La strada era un campo di battaglia dove il gas lacrimogeno si mescolava al fumo dei fuochi d’artificio. Per più di un’ora i dimostranti hanno tenuto testa alla polizia, biglie e sassi contro proiettili di plastica carichi di polvere urticante. I TOMA cercavano di colpire i gruppi più folti con acqua mescolata a gas al peperoncino. Ho scattato una foto di un dimostrante che scappava dai lacrimogeni che gli avevano puntato contro, poi con altri colleghi abbiamo aiutato una passante. A quel punto qualcosa mi ha colpito.
Mi sono piegato, ho creduto ad una pietra (ho creduto di essere stato colpito da una pietra?). Poi mi sono accorto che la maglietta bruciava, un candelotto lacrimogeno mi aveva preso in pieno alle costole ed era rimasto impigliato tra le cinghie delle borse.
Due colleghi e un dimostrante mascherato mi hanno portato al riparo, e da lì in quello che aveva tutta l’aria di essere un posto di soccorso clandestino: una recente legge vieta il pronto soccorso fuori da strutture autorizzate.
Esclusi pericoli immediati, e con una medicazione d’emergenza, ho twittato di stare bene: avevo visto colleghi che mi fotografavano a terra, sapevo che la notizia sarebbe dilagata.
Con un collega che ha interrotto il lavoro per aiutarmi abbiamo raggiunto un ospedale, ma abbiamo dovuto rimettere le maschere: la strada era invasa dal gas.
Poi è arrivata la telefonata di Marta Ottaviani da Istanbul: è stata la prima di una serie infinita, comprese quelle dell’Unità di Crisi dell’Ambasciata, che non avevo fatto in tempo ad avvisare, e quella personale dell’Ambasciatore Scarante.
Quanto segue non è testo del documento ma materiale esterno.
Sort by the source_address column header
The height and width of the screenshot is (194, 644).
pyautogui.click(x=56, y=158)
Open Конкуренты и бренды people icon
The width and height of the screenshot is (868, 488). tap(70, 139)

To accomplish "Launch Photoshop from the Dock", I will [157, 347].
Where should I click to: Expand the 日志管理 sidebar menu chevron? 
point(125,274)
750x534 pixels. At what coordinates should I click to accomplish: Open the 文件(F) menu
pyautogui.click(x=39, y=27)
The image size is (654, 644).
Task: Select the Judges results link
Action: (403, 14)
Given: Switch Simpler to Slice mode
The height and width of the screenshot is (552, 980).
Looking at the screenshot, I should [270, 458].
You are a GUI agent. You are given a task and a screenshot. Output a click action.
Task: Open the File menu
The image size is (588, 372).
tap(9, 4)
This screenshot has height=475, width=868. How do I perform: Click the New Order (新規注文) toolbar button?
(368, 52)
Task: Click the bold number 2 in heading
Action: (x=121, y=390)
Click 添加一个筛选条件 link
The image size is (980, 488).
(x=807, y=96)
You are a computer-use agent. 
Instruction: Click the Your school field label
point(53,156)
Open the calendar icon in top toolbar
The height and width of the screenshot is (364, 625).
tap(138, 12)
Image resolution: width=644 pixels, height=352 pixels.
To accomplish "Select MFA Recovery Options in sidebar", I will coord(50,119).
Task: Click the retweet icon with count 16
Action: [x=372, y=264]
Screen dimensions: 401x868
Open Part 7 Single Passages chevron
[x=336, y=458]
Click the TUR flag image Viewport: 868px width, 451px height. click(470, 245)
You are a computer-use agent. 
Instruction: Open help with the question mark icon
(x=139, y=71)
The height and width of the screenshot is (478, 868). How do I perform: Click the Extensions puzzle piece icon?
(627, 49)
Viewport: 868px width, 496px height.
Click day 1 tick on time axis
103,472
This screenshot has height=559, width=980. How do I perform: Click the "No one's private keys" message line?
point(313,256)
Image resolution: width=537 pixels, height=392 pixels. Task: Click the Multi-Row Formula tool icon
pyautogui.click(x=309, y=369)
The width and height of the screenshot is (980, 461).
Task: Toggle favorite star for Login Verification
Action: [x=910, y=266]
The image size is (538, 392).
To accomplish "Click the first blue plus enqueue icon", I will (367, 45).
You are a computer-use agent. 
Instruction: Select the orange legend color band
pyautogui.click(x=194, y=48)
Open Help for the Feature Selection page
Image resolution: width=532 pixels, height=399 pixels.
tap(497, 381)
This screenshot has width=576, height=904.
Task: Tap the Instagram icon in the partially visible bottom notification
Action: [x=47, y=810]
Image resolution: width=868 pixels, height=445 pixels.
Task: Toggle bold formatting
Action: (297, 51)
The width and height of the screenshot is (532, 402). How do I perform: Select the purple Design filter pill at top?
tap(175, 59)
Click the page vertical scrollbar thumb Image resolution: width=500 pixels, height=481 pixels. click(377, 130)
Le espressioni di solidarietà sono state tante e non riuscirò mai a ringraziare tutti quanti.
Intanto la protesta continuava. Settantasei persone sono state arrestate solo ad Ankara, tra cui quattro medici accusati di aver prestato soccorso, molti feriti.
Alla vigilia di una campagna elettorale cruciale, la Turchia non vede la luce in fondo al tunnel di polarizzazione e divisioni in cui è precipitata.